WHAT YOU ARE ASKED TO DO: In the records, find each line where "computer" occurs, and copy it.

..........

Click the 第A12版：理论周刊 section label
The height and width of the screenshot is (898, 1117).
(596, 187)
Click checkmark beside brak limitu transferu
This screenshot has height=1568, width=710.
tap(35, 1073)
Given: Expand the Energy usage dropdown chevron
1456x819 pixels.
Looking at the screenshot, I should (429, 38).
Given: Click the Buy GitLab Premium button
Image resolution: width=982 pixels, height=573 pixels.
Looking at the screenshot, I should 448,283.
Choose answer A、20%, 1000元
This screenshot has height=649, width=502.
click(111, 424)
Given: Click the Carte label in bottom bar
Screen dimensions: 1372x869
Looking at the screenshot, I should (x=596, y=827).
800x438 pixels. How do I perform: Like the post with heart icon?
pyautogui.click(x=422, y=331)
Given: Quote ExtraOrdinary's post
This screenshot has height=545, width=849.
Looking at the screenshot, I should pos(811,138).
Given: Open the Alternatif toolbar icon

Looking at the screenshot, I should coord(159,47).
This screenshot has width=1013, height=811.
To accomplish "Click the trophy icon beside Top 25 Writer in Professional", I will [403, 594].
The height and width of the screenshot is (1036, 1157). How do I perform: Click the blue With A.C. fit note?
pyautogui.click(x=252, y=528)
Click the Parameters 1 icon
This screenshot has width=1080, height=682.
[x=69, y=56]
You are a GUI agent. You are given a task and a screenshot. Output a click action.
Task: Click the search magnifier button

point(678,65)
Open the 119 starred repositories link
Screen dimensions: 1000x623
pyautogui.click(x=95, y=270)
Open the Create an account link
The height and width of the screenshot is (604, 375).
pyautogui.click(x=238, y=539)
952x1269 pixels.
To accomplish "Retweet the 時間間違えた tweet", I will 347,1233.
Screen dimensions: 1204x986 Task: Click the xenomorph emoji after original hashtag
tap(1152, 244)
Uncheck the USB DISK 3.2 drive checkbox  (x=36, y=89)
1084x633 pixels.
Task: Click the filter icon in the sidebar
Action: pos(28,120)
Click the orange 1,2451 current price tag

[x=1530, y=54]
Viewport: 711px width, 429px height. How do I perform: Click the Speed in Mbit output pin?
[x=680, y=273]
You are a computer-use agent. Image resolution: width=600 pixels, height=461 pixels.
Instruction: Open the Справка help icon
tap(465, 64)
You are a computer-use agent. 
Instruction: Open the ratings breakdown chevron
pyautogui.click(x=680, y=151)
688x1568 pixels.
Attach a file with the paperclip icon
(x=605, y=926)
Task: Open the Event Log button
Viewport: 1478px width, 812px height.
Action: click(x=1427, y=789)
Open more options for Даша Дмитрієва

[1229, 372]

..........

REPLY:
You are a computer-use agent. Image resolution: width=600 pixels, height=461 pixels.
You are a computer-use agent. 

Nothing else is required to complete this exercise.